Monday, September 30, 2013

Open plan offices still no good


It’s been said a million times before, but it doesn’t hurt to reiterate. Large open plan offices aren’t such a wise idea, with more drawbacks than benefits. Yet another survey of 42,000 American office workers has been published, and it’s another damnation of the zoo-cage working environment.

The opening case  

There are many supposed benefits to having a lot of employees all able to see, hear and smell one another with no walls separating them. The one that’s mooted most often is that by removing physical boundaries between employees, it encourages better communication and more creativity. The recent survey, however, finds no evidence to suggest that it reaps such great benefits.

The study was conducted by architectural and design scientists Jungsoo Kim and Richard de Dear at the University of Sydney, Australia, and makes for depressive reading for the millions of people whose idea of workplace privacy is a flimsy partition.

Contrary to the myth that individual offices cripple a workforce, the people who have a private office are happiest with their working environment. That doesn’t necessarily mean they’re more productive, of course. They could be happier because it enables them to slack off! But still, they say a happy workforce is a productive workforce, and there is actually a lot of evidence -- rather than conjecture -- to back that up.

Communication breakdown

Workers who toil away in zoo-like conditions are least happy with their workspace. Hearing other people’s conversations and being heard is something that really grinds their gears. A lot of people feel embarrassed making work-related phone calls in their office for this very reason, which can be bad for business if a phone call is what’s required and the person making it isn’t comfortable.

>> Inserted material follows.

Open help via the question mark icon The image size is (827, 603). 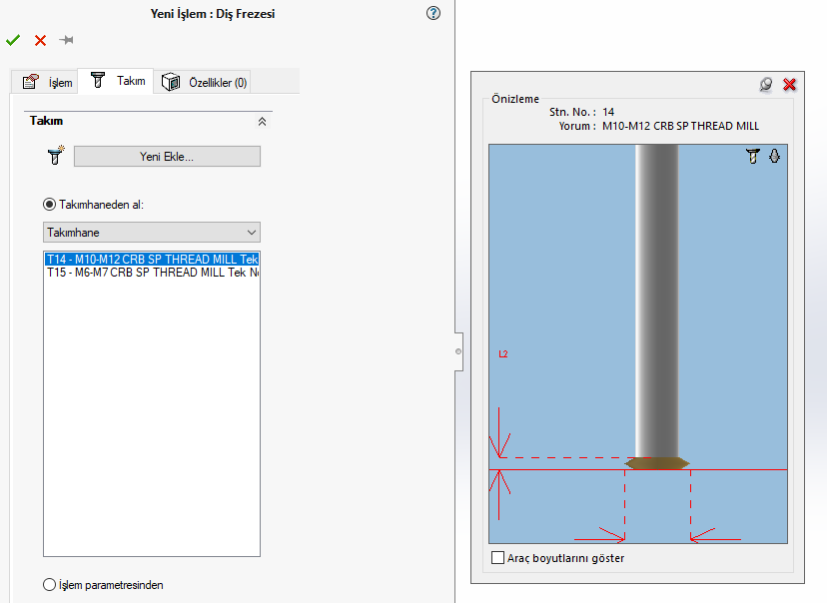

All this is deeply ironic, of course, since talking on the phone is obviously a form of ‘communication’ – something open plan offices are supposed to improve, not hinder. Nor does the study confirm the hypothesis that communication between workers improves enough in an open space to outweigh the lack-of-privacy drawback.

And yet, approximately two-thirds of office workers do their graft in full view of their coworkers. This figure would be higher if it didn’t include managers and other senior workers who are more likely to be given their own office.

Companies often use open plan offices because it's cheaper. Which is fair enough, if that’s the only feasible way of doing things. But to claim that the open-plan environment is actually beneficial or preferable is to ignore the overwhelming body of evidence that says otherwise.